Zwart-wit urgentiedenken
Tijdens de multidisciplinaire casuïstiekbijeenkomst werden meerdere casussen besproken. Anke: “Het was leuk en waardevol om de overwegingen van andere zorgprofessionals te horen. Een triagist van de huisartsenspoedpost heeft een andere expertise dan ik als verpleegkundig centralist. Wij zijn meer van het zwart-wit urgentiedenken: ‘is het levensbedreigend of niet?’. Huisartsen en triagisten denken veel meer in diagnoses. Specialisten ouderengeneeskunde brengen weer een ander gezichtspunt in.”
Casus gevallen vrouw
“We bespraken onder andere een casus over een vrouw van 87 die thuis gevallen was”, vervolgt Anke. “In eerste instantie werd een midden complexe ambulance gestuurd. Zij helpen iemand overeind en doen een aantal checks. Deze dame bleef duizelig en daarom werd er alsnog om een hoogcomplexe ambulance verzocht. Er bleek sprake te zijn van dehydratatie en valgevaar, waarop de patiënt werd overgedragen aan de huisartsenspoedpost. Uiteindelijk werd via team zorgbemiddeling van het ZCC thuiszorg geregeld, omdat er in de VVT geen tijdelijk verblijf bed beschikbaar was.
Discussie over proces
Er waren veel vragen over dit proces. Was het nodig een ambulance te sturen? Was de reden voor de val voldoende in beeld? Had de ambulanceverpleegkundige ook direct team zorgbemiddeling van het ZCC kunnen bellen? Was doorsturen naar de HAP – met een tweede triage als gevolg – noodzakelijk? Door alle stappen met verschillende zorgprofessionals te bespreken, krijg je andere inzichten. Een huisarts ziet insturen wellicht als een goede optie, maar de specialist ouderengeneeskunde vertelt dat bij een langzaam ontstane dehydratatie thuiszorg juist goed kan. Het zijn leuke discussies en zo leer je van elkaar. Het zet je aan het denken, ook over hoe je het ZCC beter kan benutten. Het kan zijn dat ik daardoor in bepaalde gevallen eerder ga overleggen met de coördinerend arts van het ZCC, in plaats van direct een auto te sturen. Naar het ziekenhuis is vaak een makkelijke, maar niet altijd de beste oplossing.”

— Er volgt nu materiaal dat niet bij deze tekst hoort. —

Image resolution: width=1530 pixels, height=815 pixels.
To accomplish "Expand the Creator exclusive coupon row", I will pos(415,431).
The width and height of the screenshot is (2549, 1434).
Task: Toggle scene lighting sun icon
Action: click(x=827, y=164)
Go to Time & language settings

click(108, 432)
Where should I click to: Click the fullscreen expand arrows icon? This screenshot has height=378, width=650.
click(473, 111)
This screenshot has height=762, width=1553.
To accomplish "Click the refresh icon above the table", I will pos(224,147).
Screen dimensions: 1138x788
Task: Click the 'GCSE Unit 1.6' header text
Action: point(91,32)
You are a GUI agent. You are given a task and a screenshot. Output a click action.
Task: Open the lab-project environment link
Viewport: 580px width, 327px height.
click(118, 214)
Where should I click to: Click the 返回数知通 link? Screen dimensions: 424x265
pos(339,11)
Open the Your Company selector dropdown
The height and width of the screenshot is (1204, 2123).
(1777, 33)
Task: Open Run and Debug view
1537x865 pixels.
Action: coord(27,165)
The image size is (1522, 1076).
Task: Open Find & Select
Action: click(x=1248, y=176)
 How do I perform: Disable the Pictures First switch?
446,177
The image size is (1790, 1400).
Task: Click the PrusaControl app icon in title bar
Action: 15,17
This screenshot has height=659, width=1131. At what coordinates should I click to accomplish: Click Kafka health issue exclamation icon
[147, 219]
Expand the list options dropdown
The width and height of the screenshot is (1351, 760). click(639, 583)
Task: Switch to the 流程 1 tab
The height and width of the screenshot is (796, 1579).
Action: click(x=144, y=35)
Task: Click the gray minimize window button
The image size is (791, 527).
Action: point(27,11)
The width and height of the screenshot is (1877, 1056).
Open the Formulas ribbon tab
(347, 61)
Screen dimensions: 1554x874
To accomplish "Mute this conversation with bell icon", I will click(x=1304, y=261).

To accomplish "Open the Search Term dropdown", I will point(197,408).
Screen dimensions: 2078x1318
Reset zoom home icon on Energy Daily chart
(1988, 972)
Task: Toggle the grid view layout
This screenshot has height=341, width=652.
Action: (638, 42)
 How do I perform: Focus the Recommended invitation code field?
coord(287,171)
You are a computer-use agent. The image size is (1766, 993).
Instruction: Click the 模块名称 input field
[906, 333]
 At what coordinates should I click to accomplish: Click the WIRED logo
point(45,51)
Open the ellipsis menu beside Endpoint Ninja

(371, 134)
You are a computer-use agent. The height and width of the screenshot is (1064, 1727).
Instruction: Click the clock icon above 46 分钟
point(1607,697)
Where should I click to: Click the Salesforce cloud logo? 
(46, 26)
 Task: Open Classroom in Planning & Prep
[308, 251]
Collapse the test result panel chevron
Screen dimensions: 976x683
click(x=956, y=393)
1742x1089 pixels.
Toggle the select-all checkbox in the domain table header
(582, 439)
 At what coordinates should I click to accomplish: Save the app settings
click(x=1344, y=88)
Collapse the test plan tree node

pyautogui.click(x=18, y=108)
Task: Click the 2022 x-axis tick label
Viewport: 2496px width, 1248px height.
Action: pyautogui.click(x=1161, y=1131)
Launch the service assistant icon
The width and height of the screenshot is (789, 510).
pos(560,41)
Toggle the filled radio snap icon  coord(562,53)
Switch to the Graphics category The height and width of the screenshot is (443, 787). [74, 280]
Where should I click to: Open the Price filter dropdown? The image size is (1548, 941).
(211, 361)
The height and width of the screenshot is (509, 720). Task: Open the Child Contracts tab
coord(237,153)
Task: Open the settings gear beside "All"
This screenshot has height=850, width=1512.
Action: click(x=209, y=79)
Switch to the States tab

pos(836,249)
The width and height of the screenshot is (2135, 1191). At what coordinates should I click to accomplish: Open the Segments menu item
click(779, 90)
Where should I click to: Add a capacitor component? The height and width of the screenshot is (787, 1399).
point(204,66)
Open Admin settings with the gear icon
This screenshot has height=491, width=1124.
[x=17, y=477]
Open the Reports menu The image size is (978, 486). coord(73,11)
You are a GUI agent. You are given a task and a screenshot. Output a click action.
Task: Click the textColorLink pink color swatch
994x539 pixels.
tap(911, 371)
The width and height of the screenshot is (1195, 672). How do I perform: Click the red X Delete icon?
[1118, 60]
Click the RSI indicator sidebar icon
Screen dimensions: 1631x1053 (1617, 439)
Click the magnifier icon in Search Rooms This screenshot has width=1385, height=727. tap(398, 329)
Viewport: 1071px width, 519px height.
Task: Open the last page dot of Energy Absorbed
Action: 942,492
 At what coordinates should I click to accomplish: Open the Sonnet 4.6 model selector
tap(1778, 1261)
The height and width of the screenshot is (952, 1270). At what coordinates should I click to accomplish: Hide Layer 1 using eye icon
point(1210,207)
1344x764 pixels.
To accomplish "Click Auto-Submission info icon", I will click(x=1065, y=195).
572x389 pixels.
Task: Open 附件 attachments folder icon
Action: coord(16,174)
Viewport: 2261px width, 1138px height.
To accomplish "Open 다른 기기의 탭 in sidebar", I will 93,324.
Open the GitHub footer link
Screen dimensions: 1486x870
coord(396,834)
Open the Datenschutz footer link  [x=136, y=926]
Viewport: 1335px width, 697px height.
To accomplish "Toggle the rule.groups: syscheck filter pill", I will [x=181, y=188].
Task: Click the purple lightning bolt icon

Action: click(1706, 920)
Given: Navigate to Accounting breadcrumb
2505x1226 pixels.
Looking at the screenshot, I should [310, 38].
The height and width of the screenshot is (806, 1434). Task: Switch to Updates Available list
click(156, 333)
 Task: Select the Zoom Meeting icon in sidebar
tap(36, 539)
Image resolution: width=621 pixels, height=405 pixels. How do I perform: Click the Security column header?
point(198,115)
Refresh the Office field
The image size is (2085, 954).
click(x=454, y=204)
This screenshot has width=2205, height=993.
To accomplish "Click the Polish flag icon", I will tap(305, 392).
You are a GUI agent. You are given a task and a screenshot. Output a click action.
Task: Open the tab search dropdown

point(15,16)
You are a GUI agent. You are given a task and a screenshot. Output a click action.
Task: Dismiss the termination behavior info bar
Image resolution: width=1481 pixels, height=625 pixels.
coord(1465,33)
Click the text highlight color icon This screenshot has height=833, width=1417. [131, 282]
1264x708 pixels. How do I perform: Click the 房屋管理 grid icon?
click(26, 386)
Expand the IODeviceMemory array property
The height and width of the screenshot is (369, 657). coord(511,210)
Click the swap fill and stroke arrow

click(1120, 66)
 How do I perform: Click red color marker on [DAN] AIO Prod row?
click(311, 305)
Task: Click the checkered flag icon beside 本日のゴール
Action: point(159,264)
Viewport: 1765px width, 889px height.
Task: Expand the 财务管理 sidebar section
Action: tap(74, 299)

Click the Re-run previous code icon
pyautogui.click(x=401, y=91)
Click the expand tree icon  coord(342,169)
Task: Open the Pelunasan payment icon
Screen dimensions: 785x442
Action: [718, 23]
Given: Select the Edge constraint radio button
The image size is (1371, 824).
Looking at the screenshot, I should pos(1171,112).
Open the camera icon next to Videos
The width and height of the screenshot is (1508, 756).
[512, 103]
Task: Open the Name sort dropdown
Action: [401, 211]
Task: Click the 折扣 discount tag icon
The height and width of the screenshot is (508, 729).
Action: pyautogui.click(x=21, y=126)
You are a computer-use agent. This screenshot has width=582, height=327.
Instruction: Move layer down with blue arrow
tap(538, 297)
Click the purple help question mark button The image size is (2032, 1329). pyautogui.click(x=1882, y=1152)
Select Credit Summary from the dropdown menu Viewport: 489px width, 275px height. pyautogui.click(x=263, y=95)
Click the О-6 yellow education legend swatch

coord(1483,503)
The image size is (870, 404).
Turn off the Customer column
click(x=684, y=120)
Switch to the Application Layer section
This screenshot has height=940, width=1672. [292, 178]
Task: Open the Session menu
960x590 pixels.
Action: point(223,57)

Meldkamer verhuist naar ZCC
Het streven is dat de meldkamer ambulancezorg volledig vanuit het ZCC gaat opereren (om dit mogelijk te maken is een pilotaanvraag in gang gezet). Daarvan ziet Anke wel voordelen: “Het maakt overleggen met acute zorgpartners zoals de huisartsen en de GGZ laagdrempeliger. Als ik de huisartsenspoedpost bel, sta ik nu soms minuten in de wacht, ook al bel ik de intercollegiale lijn. Al die tijd is er een 112-lijn bezet. Binnenkort kan ik direct face-to-face overleggen met de coördinerend arts. Kunnen jullie deze visite verzorgen? Dan kunnen wij naar iemand met meer urgentie. Is het druk op de post en rustig bij ons? Dan kunnen wij wellicht een visite overnemen. Zo kunnen we samen beter zorg verlenen en de capaciteit optimaal benutten.”